As
coisas são como são.
Em
tendo que remexer num computador que já tinha meio de parte, dou com este
texto. E a respectiva imagem.
Já
têm uns anitos, mas se o escrevesse hoje, não creio que mudasse uma vírgula.
Fica
como está!
Eu
e a luz
Ao
longo dos anos vários têm sido os que me questionam sobre a minha preferência
de uma luz de recorte (ou contra-luz, ou back light ou hair light ou luz de
trás) intensa.
Curiosamente
só de há uns tempos a esta parte me apercebi que, de facto, essa é a minha luz
preferida, seguida de perto por uma luz lateral em relação ao eixo de
observação ou de captação.
Por
resposta encontrei várias possíveis, de índoles bem diversas.
Numa
primeira abordagem, uma luz de recorte intensa é fácil de trabalhar e de, com ela,
se obterem resultados se não espectaculares, pelo menos menos comuns. É que
basta que a luz vinda de perto do eixo de observação seja suficiente para se
perceberem os detalhes e sem sombras contrastadas.
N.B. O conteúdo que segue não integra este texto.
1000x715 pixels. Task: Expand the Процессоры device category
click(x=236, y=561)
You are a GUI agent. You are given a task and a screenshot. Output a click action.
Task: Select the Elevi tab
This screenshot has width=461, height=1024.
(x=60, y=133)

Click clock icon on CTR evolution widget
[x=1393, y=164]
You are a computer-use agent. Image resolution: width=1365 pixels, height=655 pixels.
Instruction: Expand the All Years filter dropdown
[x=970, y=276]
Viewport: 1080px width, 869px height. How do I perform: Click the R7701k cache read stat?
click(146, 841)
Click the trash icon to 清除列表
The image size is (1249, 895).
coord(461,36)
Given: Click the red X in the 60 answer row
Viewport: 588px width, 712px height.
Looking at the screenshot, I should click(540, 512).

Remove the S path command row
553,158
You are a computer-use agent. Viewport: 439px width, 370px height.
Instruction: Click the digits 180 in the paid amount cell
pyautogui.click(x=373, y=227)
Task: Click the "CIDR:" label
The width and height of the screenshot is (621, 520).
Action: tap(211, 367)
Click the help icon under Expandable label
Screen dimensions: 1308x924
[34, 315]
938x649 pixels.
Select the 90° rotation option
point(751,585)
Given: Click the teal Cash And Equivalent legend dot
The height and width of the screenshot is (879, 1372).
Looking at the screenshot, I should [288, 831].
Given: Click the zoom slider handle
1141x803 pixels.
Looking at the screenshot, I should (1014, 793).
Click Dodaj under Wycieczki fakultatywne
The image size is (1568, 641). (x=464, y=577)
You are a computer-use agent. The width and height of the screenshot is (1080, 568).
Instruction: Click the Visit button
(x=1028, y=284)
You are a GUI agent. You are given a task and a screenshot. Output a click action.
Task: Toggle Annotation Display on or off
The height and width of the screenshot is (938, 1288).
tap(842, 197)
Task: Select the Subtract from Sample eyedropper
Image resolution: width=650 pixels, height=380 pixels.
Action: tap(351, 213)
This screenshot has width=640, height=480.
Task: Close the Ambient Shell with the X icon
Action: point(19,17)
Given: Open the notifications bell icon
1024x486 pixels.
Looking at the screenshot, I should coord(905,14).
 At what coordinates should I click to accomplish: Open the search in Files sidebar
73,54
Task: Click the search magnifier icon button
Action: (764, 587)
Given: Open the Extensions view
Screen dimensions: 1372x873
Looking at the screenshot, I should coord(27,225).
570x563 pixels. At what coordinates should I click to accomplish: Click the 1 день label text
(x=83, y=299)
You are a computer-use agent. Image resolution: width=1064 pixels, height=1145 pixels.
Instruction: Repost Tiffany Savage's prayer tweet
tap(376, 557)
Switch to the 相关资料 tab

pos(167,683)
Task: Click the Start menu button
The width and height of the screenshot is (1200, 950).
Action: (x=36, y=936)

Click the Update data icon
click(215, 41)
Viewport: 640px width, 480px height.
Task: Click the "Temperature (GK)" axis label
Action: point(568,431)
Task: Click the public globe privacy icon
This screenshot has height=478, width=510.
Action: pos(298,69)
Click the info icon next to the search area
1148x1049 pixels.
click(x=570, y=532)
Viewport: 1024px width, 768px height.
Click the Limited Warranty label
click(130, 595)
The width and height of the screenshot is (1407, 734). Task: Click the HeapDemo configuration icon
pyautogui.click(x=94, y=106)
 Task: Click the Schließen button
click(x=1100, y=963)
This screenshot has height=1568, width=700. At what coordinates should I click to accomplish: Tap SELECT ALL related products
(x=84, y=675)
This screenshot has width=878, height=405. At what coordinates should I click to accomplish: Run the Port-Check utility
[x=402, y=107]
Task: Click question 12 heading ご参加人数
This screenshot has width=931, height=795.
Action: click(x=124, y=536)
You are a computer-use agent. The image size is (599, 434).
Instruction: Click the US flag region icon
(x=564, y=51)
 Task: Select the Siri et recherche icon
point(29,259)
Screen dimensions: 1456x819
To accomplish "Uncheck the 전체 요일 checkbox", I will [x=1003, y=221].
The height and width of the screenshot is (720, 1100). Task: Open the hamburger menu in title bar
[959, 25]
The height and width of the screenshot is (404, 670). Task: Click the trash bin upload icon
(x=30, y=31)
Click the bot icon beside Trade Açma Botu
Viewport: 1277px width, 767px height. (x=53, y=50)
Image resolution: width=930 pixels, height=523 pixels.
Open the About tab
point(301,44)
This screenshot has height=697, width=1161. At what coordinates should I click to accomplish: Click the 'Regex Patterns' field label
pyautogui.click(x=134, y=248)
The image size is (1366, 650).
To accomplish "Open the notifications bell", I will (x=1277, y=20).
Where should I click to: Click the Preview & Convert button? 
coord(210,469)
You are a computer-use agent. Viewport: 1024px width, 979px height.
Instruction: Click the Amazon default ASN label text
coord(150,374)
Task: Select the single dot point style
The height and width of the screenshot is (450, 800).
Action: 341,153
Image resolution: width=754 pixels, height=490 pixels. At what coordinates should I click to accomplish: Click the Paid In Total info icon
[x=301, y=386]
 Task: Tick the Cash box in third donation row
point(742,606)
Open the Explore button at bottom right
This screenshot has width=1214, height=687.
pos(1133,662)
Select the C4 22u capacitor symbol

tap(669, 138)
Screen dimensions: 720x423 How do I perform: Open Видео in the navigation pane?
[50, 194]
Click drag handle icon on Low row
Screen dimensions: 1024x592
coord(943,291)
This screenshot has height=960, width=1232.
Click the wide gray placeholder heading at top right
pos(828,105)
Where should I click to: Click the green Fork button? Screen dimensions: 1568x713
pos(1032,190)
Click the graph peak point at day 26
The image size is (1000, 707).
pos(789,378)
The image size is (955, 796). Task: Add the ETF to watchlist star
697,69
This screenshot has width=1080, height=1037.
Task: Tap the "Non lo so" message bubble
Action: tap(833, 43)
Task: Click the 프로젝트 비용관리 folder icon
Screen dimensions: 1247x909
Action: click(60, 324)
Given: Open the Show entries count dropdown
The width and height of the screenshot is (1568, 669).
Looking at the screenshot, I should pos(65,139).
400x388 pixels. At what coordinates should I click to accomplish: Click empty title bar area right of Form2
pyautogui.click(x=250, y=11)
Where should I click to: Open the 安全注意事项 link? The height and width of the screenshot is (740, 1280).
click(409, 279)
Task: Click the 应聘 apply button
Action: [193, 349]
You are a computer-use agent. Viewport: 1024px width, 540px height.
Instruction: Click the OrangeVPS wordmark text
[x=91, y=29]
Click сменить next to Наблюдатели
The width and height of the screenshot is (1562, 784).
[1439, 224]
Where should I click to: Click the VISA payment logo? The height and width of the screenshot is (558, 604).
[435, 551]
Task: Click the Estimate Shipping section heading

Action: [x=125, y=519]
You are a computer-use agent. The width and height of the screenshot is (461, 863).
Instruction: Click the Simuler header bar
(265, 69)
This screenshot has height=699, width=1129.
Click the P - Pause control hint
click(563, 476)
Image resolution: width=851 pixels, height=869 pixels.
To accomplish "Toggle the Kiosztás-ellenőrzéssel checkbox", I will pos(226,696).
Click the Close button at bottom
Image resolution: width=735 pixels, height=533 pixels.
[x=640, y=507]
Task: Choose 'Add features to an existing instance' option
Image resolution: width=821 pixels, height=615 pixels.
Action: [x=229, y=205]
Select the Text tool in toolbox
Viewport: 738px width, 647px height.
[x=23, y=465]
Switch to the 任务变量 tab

A outra, a de recorte ou de
trás, pode ter a intensidade que se quiser (1:3, 1:5, 1:10, por comparação com
a frontal) que é aceitável alguma falta de controlo sobre ela desde que fique a
“queimar” ou quase.
Desta
forma, as definições dos diversos planos, os jogos de contraste assim criados e
o evidenciar do ou dos centros de interesse na imagem não só são fáceis de
criar como de fácil leitura por parte do público. Talvez que o factor preguiça
me tenha levado por este caminho.
Mas
outras repostas podem ser encontradas, não tão simples.
A
luz que vemos e que fotografamos é, as mais das vezes, a reflectida dos
objectos. Vinda de uma qualquer fonte (natural ou artificial, apenas disponível
ou laboriosamente trabalhada) os raios luminosos incidem no assunto e são
reflectidos. Em regra não na totalidade, já que parte dessa energia luminosa é
absorvida pelos materiais (e chamamos a isso cor) ou atravessa-os na proporção
em que são permeáveis (e chamamos a isso translucidez ou transparência).
Em
qualquer dos casos, definimos leis e regras científicas para a radiação,
reflexão e refracção, regras essas que quem usa a luz como matéria-prima tem
que conhecer medianamente bem.
Mas
a verdade é que a esmagadora maioria da luz que traduzimos em “ver” e em
“fotografar” é a reflectida. O que significa, na prática, que aquilo que vemos
e registamos é, apenas, a superfície dos assuntos. O seu interior, quer lhe
chamemos “recheio”, “alma” ou “para além de” fica oculto ou ofuscado por essa
reflexão de superfície.
Sendo
verdade sou um eterno curioso (um eufemismo para metediço) em relação ao que me
cerca, tenho tendência para tentar conhecer o mundo um pouco mais além da
superfície aparente.
Uma
forte luz de recorte ou contra-luz permite que, ao resvalar nas arestas ou
atravessar o assunto se for esse o caso, aquilo que vejo e registo vá um pouco
para além das aparências da superfície. Não apenas no conceito metafórico do
termo mas também no real, usando a translucidez ou transparência dos assuntos
fotografados.
Claro
está que este “ir para além da superfície” será, as mais das vezes, uma questão
interpretativa. Mas também o é toda e qualquer fotografia, por muito técnica ou
“fiel”que queiramos que seja.
E,
muito naturalmente também, esta não será uma abordagem que eu use exaustiva ou
exclusivamente. Mas, em situações normais, tenho tendência para a procurar ou
provocar.
As
explicações quanto a esta minha preferência não se ficam por aqui: acontece que
sou do contra!
Tenho
uma atitude de contestação generalizada na vida (já me disseram que a primeira
palavra que terei dito conscientemente terá sido “Não!”). Assim, e se a grande
maioria dos fotógrafos, conceituados ou anónimos, procura a luz frontal, mais
suave ou mais contrastada, na moda, na arquitectura, na paisagem, no retrato,
na paisagem, na reportagem, faz todo o sentido que a minha atitude
contestatária me leve a procurar outros caminhos, no caso, outros tipos de luz.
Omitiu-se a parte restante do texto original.